Is there any way I can sample the slave data a full cycle from SPICLK driven SPISIMO, instead of the usual 1/2 cycle. So instead of (based on TRM 14-8 to show delayed slave data receive):
have this instead (modified from TRM 14-8, receive sample point shifted only):
Regards, Tony.
Sorry Tony,
We don't have support for this clocking mode option in the SPI; just the typical four modes.
You might need to use two SPI ports configured differently - each in a 'unidirectional' mode (from board standpoint).*
Depending on what type of device is on the other side of your isolation chip there may be some other options to consider, but simple answer is the SPI doesn't have the mode you're asking about.
Best Regards,
Anthony
* I say from a board standpoint, because I believe with the SPI on these products if you don't enable at least the SPI SIMO, SOMI and CLK pins as SPI function rather than GPIO function, then no transmision will occur.
Thanks Anthony.
The device on the other side of the digital isolator is another TMS570!
We have found a higher spec digital isolator with a 27ns nominal delay, and so a round trip of some 54ns delay. This seems to work reliably at SPI transmission speeds of 4MHz.
Regards, Tony.
Hi Tony,
Glad you were able to find a solution. (Hopefully it's one of TI's ISOxxx parts ;) )

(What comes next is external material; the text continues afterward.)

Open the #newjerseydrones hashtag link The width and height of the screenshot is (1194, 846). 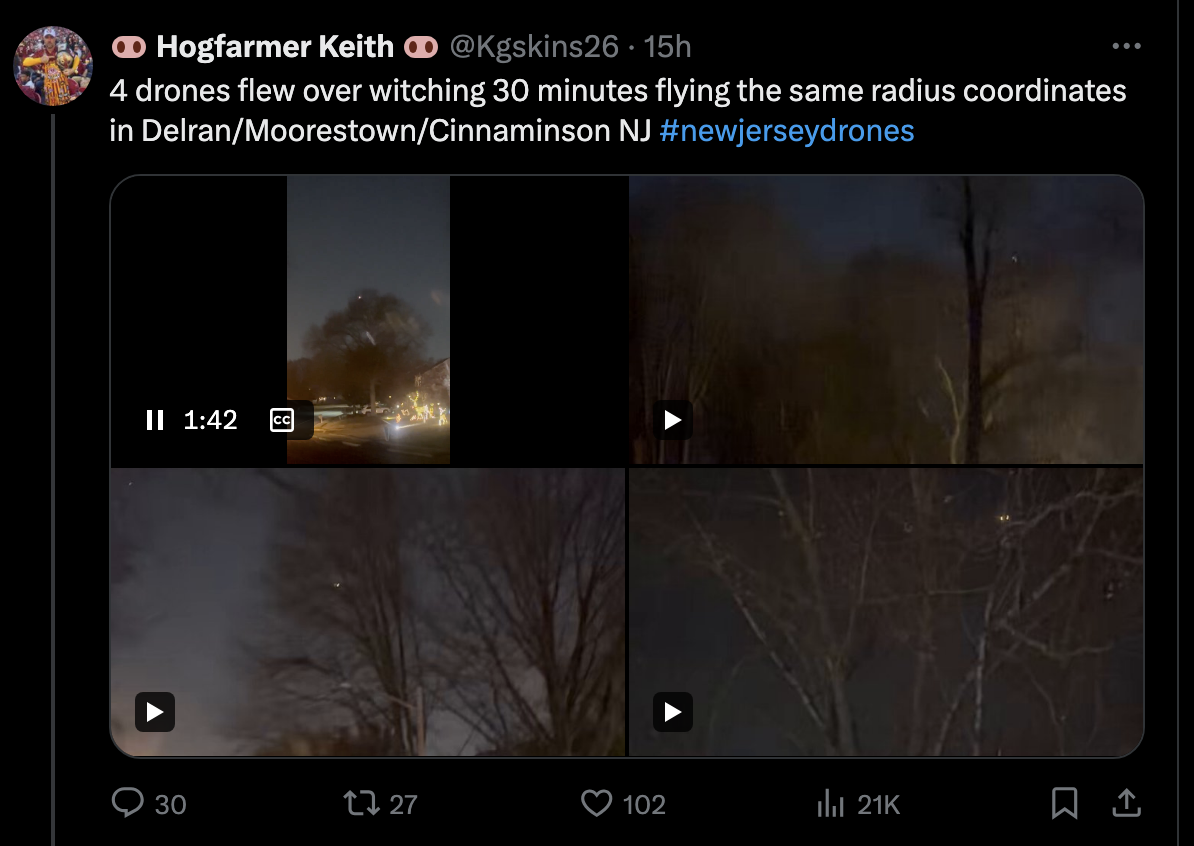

Just for completeness in answering the post - If it's a 570 on the other side of the isolation then two things you might also consider could be:
1. Are you making use of the SPIENA\ pin? Would it be possible to lower the clock rate by doing so?
SPIENA\ provides a handshake signal back from the slave device that confirms its ready for the next transfer; so the master doesn't have to insert a 'worst case' delay between transfers. This might buy something in terms of clock speed reduction - although at the expense of another channel of isolator for the handshake signal.
2. Another way to lower the SPI clock rate would be to use the parallel SPI mode that's available on the TMS570. If you were to move up to two data pins in each direction you might be able to cut the required clock rate down by say 30% (won't be 50% because there is overhead between successive transfers). Of course this would come at the expense of two extra isolation channels.
Seems like what could have been perfect is if we had a 4Mbaud capable UART?
Thanks and Best Regards,
Anthony
Hi Antony,
Thanks for your suggestions. We need the 4Mbit/s to adequately transfer our data in the required time. We also have a requirement to minimise the number of SPI lines used, so we only use CLK, CS, MISO and MOSI. We are also using all three of the SPI modules, we need three independent lines of communication from each processor in our fault tolerant network.
Regards, Tony.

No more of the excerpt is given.